» **Problem statement**
Write out the listing below line for line, with no changes to any of its text.
-- BEGIN --
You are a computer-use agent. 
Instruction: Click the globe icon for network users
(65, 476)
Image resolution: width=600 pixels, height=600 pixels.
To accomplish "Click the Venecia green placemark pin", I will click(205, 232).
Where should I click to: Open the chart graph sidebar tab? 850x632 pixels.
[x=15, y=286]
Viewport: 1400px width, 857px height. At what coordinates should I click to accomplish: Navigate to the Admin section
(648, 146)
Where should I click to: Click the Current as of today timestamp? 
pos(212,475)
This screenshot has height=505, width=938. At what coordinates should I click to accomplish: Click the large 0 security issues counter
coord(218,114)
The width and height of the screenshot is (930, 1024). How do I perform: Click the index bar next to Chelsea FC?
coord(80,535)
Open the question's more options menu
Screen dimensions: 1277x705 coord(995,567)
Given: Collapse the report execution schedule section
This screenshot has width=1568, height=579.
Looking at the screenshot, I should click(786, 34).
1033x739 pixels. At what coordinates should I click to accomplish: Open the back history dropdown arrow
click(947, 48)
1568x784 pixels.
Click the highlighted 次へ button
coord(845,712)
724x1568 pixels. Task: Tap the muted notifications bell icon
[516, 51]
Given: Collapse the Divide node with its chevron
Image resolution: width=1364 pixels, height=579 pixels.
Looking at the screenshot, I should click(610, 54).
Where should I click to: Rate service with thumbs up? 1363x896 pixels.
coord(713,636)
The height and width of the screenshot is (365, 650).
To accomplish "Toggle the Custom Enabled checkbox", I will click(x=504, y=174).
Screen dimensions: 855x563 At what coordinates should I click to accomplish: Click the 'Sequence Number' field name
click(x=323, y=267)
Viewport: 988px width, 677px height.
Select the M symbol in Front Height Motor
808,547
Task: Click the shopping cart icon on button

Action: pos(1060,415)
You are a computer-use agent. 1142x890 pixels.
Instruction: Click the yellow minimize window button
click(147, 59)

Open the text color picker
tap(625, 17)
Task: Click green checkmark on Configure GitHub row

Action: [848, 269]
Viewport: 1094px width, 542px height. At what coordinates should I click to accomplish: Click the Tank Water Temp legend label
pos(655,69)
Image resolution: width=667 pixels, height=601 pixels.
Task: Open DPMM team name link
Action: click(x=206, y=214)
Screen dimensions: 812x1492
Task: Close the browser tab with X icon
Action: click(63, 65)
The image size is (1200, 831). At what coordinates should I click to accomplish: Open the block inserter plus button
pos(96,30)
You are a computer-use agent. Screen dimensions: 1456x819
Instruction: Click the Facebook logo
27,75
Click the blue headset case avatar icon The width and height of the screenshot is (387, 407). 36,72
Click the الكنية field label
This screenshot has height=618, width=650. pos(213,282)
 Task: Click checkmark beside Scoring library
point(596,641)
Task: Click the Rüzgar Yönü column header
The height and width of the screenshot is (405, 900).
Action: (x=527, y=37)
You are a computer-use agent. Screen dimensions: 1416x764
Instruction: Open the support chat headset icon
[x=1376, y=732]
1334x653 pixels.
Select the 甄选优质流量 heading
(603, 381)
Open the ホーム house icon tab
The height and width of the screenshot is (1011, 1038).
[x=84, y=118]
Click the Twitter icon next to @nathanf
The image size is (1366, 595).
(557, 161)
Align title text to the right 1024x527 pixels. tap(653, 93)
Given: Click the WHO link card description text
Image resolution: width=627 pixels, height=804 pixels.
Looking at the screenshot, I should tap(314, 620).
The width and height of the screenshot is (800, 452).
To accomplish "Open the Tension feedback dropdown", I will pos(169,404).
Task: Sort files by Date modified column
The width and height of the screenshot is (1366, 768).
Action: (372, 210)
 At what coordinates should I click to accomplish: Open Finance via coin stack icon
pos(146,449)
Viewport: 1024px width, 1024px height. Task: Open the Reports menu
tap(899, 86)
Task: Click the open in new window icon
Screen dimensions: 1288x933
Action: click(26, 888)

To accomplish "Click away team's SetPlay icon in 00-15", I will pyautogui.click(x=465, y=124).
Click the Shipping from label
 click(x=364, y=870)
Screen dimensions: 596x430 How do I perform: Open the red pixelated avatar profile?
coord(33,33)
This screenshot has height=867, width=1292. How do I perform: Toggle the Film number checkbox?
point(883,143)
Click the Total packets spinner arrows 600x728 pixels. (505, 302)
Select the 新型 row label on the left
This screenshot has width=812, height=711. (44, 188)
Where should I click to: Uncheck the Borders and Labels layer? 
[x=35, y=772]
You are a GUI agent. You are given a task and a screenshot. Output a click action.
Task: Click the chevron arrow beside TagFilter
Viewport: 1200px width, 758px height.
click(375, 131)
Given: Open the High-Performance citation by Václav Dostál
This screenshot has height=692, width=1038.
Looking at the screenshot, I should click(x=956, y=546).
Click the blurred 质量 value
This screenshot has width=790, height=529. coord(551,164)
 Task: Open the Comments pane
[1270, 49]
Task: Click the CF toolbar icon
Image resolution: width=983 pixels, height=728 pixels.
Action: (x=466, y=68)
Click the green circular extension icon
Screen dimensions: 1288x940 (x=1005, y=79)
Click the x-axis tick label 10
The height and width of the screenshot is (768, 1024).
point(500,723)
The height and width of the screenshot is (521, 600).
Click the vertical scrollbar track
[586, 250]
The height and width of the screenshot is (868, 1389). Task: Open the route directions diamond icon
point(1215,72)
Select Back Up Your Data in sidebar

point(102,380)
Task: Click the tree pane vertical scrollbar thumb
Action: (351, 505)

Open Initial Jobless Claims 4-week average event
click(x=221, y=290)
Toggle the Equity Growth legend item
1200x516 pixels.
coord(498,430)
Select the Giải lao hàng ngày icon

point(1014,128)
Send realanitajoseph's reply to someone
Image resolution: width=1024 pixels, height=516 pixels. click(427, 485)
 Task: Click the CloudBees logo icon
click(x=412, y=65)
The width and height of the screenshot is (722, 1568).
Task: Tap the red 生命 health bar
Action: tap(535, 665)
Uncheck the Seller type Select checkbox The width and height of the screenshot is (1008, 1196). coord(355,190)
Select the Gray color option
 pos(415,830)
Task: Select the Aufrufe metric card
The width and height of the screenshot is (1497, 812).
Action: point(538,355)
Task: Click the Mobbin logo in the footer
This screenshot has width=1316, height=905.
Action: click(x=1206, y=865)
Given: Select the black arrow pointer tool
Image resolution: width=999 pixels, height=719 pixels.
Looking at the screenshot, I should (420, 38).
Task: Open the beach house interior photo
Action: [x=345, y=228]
-- END --
» **Task solution**
You are a computer-use agent. 
Instruction: Click the globe icon for network users
(65, 476)
Image resolution: width=600 pixels, height=600 pixels.
To accomplish "Click the Venecia green placemark pin", I will click(205, 232).
Where should I click to: Open the chart graph sidebar tab? 850x632 pixels.
[x=15, y=286]
Viewport: 1400px width, 857px height. At what coordinates should I click to accomplish: Navigate to the Admin section
(648, 146)
Where should I click to: Click the Current as of today timestamp? 
pos(212,475)
This screenshot has height=505, width=938. At what coordinates should I click to accomplish: Click the large 0 security issues counter
coord(218,114)
The width and height of the screenshot is (930, 1024). How do I perform: Click the index bar next to Chelsea FC?
coord(80,535)
Open the question's more options menu
Screen dimensions: 1277x705 coord(995,567)
Given: Collapse the report execution schedule section
This screenshot has width=1568, height=579.
Looking at the screenshot, I should click(786, 34).
1033x739 pixels. At what coordinates should I click to accomplish: Open the back history dropdown arrow
click(947, 48)
1568x784 pixels.
Click the highlighted 次へ button
coord(845,712)
724x1568 pixels. Task: Tap the muted notifications bell icon
[516, 51]
Given: Collapse the Divide node with its chevron
Image resolution: width=1364 pixels, height=579 pixels.
Looking at the screenshot, I should click(610, 54).
Where should I click to: Rate service with thumbs up? 1363x896 pixels.
coord(713,636)
The height and width of the screenshot is (365, 650).
To accomplish "Toggle the Custom Enabled checkbox", I will click(x=504, y=174).
Screen dimensions: 855x563 At what coordinates should I click to accomplish: Click the 'Sequence Number' field name
click(x=323, y=267)
Viewport: 988px width, 677px height.
Select the M symbol in Front Height Motor
808,547
Task: Click the shopping cart icon on button

Action: pos(1060,415)
You are a computer-use agent. 1142x890 pixels.
Instruction: Click the yellow minimize window button
click(147, 59)

Open the text color picker
tap(625, 17)
Task: Click green checkmark on Configure GitHub row

Action: [848, 269]
Viewport: 1094px width, 542px height. At what coordinates should I click to accomplish: Click the Tank Water Temp legend label
pos(655,69)
Image resolution: width=667 pixels, height=601 pixels.
Task: Open DPMM team name link
Action: click(x=206, y=214)
Screen dimensions: 812x1492
Task: Close the browser tab with X icon
Action: click(63, 65)
The image size is (1200, 831). At what coordinates should I click to accomplish: Open the block inserter plus button
pos(96,30)
You are a computer-use agent. Screen dimensions: 1456x819
Instruction: Click the Facebook logo
27,75
Click the blue headset case avatar icon The width and height of the screenshot is (387, 407). 36,72
Click the الكنية field label
This screenshot has height=618, width=650. pos(213,282)
 Task: Click checkmark beside Scoring library
point(596,641)
Task: Click the Rüzgar Yönü column header
The height and width of the screenshot is (405, 900).
Action: (x=527, y=37)
You are a computer-use agent. Screen dimensions: 1416x764
Instruction: Open the support chat headset icon
[x=1376, y=732]
1334x653 pixels.
Select the 甄选优质流量 heading
(603, 381)
Open the ホーム house icon tab
The height and width of the screenshot is (1011, 1038).
[x=84, y=118]
Click the Twitter icon next to @nathanf
The image size is (1366, 595).
(557, 161)
Align title text to the right 1024x527 pixels. tap(653, 93)
Given: Click the WHO link card description text
Image resolution: width=627 pixels, height=804 pixels.
Looking at the screenshot, I should tap(314, 620).
The width and height of the screenshot is (800, 452).
To accomplish "Open the Tension feedback dropdown", I will pos(169,404).
Task: Sort files by Date modified column
The width and height of the screenshot is (1366, 768).
Action: (372, 210)
 At what coordinates should I click to accomplish: Open Finance via coin stack icon
pos(146,449)
Viewport: 1024px width, 1024px height. Task: Open the Reports menu
tap(899, 86)
Task: Click the open in new window icon
Screen dimensions: 1288x933
Action: click(26, 888)

To accomplish "Click away team's SetPlay icon in 00-15", I will pyautogui.click(x=465, y=124).
Click the Shipping from label
 click(x=364, y=870)
Screen dimensions: 596x430 How do I perform: Open the red pixelated avatar profile?
coord(33,33)
This screenshot has height=867, width=1292. How do I perform: Toggle the Film number checkbox?
point(883,143)
Click the Total packets spinner arrows 600x728 pixels. (505, 302)
Select the 新型 row label on the left
This screenshot has width=812, height=711. (44, 188)
Where should I click to: Uncheck the Borders and Labels layer? 
[x=35, y=772]
You are a GUI agent. You are given a task and a screenshot. Output a click action.
Task: Click the chevron arrow beside TagFilter
Viewport: 1200px width, 758px height.
click(375, 131)
Given: Open the High-Performance citation by Václav Dostál
This screenshot has height=692, width=1038.
Looking at the screenshot, I should click(x=956, y=546).
Click the blurred 质量 value
This screenshot has width=790, height=529. coord(551,164)
 Task: Open the Comments pane
[1270, 49]
Task: Click the CF toolbar icon
Image resolution: width=983 pixels, height=728 pixels.
Action: (x=466, y=68)
Click the green circular extension icon
Screen dimensions: 1288x940 (x=1005, y=79)
Click the x-axis tick label 10
The height and width of the screenshot is (768, 1024).
point(500,723)
The height and width of the screenshot is (521, 600).
Click the vertical scrollbar track
[586, 250]
The height and width of the screenshot is (868, 1389). Task: Open the route directions diamond icon
point(1215,72)
Select Back Up Your Data in sidebar

point(102,380)
Task: Click the tree pane vertical scrollbar thumb
Action: (351, 505)

Open Initial Jobless Claims 4-week average event
click(x=221, y=290)
Toggle the Equity Growth legend item
1200x516 pixels.
coord(498,430)
Select the Giải lao hàng ngày icon

point(1014,128)
Send realanitajoseph's reply to someone
Image resolution: width=1024 pixels, height=516 pixels. click(427, 485)
 Task: Click the CloudBees logo icon
click(x=412, y=65)
The width and height of the screenshot is (722, 1568).
Task: Tap the red 生命 health bar
Action: tap(535, 665)
Uncheck the Seller type Select checkbox The width and height of the screenshot is (1008, 1196). coord(355,190)
Select the Gray color option
 pos(415,830)
Task: Select the Aufrufe metric card
The width and height of the screenshot is (1497, 812).
Action: point(538,355)
Task: Click the Mobbin logo in the footer
This screenshot has width=1316, height=905.
Action: click(x=1206, y=865)
Given: Select the black arrow pointer tool
Image resolution: width=999 pixels, height=719 pixels.
Looking at the screenshot, I should (420, 38).
Task: Open the beach house interior photo
Action: [x=345, y=228]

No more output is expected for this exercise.